Elle est mondialement connue dans son entité. En quarante ans, Raymonde Barcelo aka Poupette a fait de son bar éponyme une institution du BW. À mille lieues de la Wallifornie tout en teints mimolette et pulls noués sur les épaules, l’antre populaire de cette femme de gouaille apparaît comme une heureuse anomalie dans un paysage menacé par l’ignorance agissante des tenants du lounge. Ici, pas de hauts verres de vins snobs aussi chiches que chers, on vient de loin vers Hamme-Mille pour répondre à la question qui invariablement débute toute conversation accoudée :  » Et pour toi Minou ?  » Car si l’offre ne brille pas par sa variété (chopes en bouteille, pinards discount et alcools classiques,  » pas de café, la machine est foutue « ), le service, botte secrète de la tenancière, s’avère plus que généreux.  » La dose Poupette est imbattable « , témoigne un jeune barbu à accent Vondel qui passe régulièrement la frontière linguistique toute proche pour s’offrir une  » parenthèse hors du temps (sic) à l’intérieur de laquelle tout le monde se tutoie « . La proprio confirme, d’une voix travaillée jadis par le tabac blond avant que le crabe essaie de l’attraper par la gorge :  » J’aime les gens, et c’est dit avec le c£ur, y’en a qui m’ont fait crever mais je les ai tous domptés. Chez moi, il n’y a pas de place pour les têtes d’ampoules et les dikkeneks.  »

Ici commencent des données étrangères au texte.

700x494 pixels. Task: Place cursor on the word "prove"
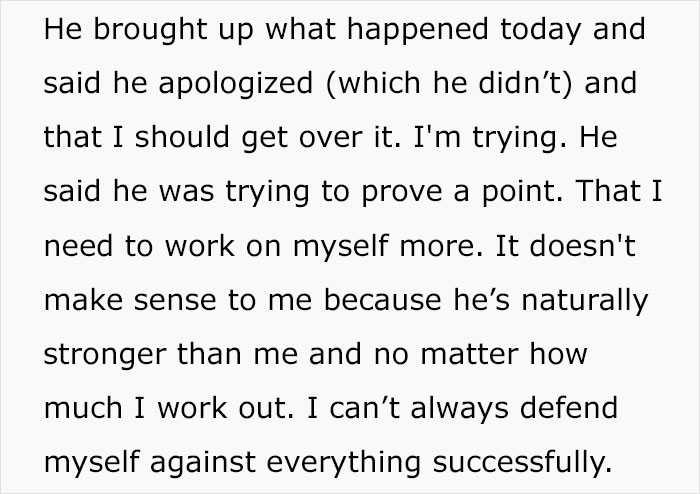415,194
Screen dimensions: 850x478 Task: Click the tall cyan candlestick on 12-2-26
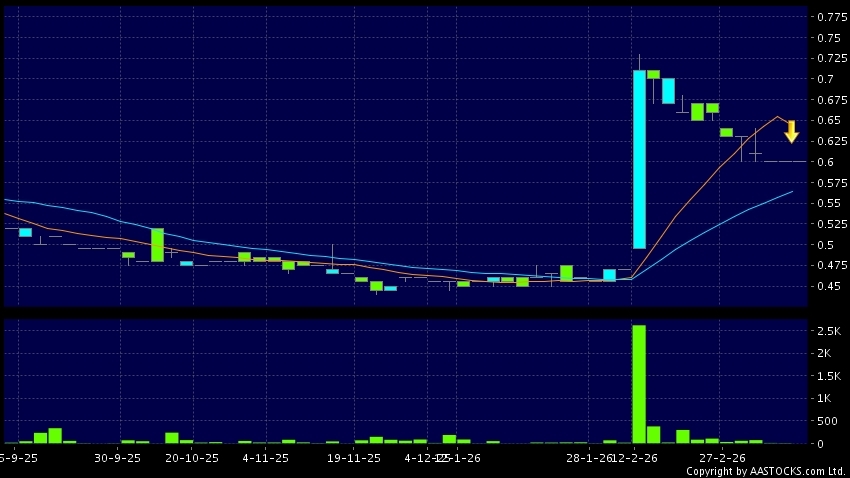(639, 159)
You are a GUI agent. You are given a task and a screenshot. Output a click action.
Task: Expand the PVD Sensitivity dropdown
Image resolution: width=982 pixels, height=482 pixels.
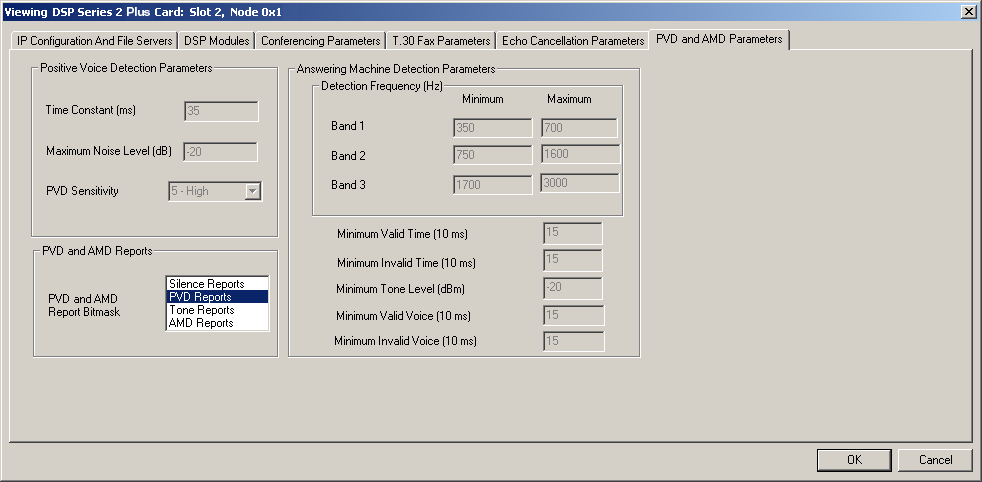coord(252,191)
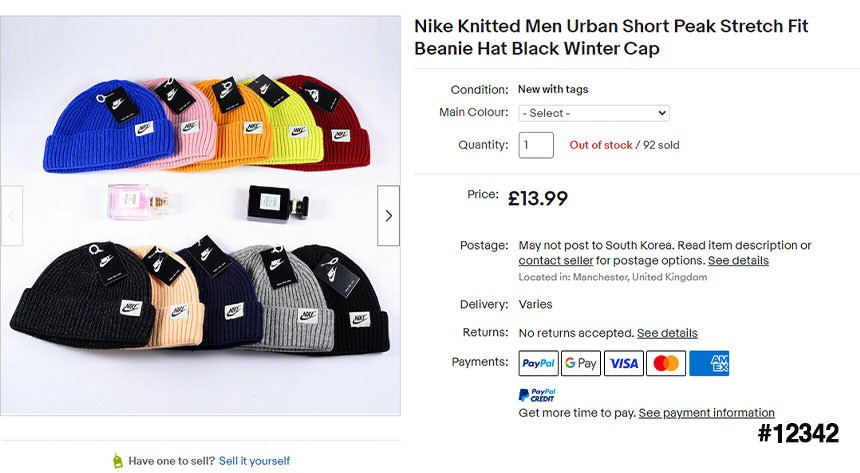Click the Google Pay icon

click(x=581, y=364)
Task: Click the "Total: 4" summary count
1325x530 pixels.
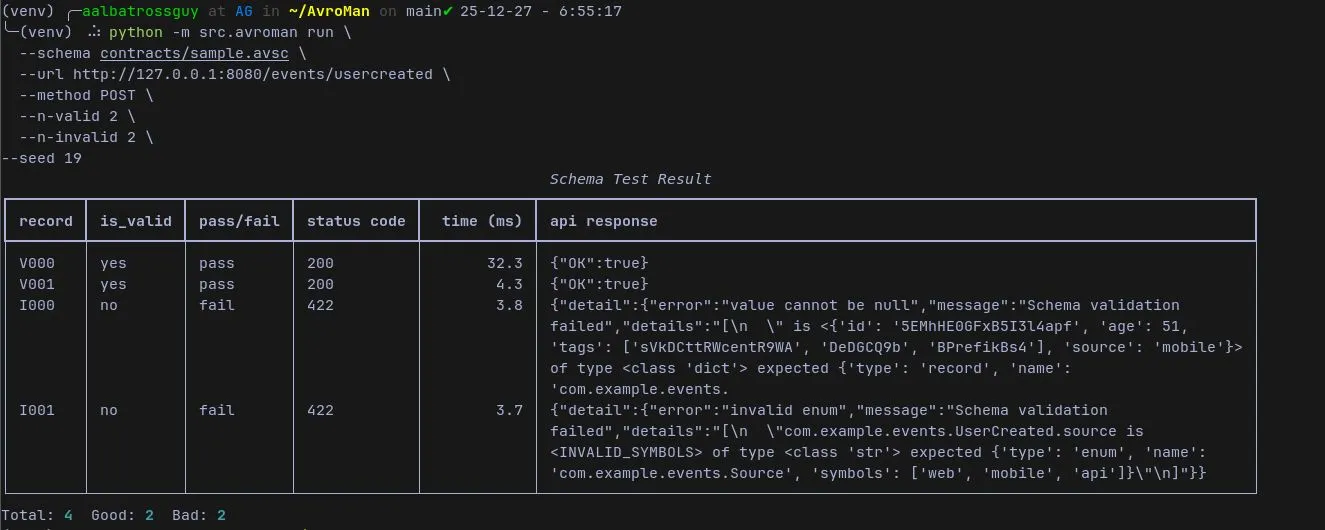Action: click(37, 515)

Quand elle dit chez moi, il faut l’entendre littéralement. Nous sommes effectivement à l’arrière de sa maison de briques élevée au début des sixties, alors qu’elle débarque de sa Champagne natale, jeune trentenaire, son militaire belge de mari au bras. Jeunes brabançons en recherche de nid, n’écoutez pas :  » Il n’y avait personne ici, on a acheté le terrain 37 000 francs.  » Très vite, par le bouche-à-oreille, la bicoque devient  » le  » rendez-vous bibitif et festif des alentours. C’est un café hors normes, certains lâchent clandestin pour épicer la légende – comprendre sans registre de commerce. On la dénoncera, elle se mettra en règle et agrandira trois fois, pieds de nez aux délateurs. L’époque est restée mythique. Vérité ou fantasme, des bruits courent encore sur le caractère alors peu catholique de ce club privé de campagne.  » On raconte des choses…, constate-t-elle. J’étais juste très jolie, tout le monde m’adorait. J’avais les plus beaux seins du Brabant wallon mais je ne les ai jamais montrés à personne d’autre qu’à mon mari.  » Rire collégial,  » la même, Minou ? « 

On n’en saura pas plus et qu’importe les mauvaises langues, il reste toujours le charme du secret. Et la saveur bien vivace d’une convivialité franche et sans détours quand la reine du bar, une fois l’ambiance à point, s’empare du micro et fait grésiller ses cordes vocales sur des paroles de Dalida ( Gigi l’amoroso) ou de la Piaf ( Mylord) alors que l’audience entonne des  » Allez Poupette !  » dignes d’un match de Jean-Mi le pongiste. Une atmosphère dont il reste à espérer qu’elle perdurera après les transformations prévues ce mois d’août par le fils héritier de ce royaume décontracté du coude. On serait triste de devoir chanter sur un air de Delpech que c’était bien, chez Poupette.

32, rue de Tourinnes, à 1320 Hamme-Mille.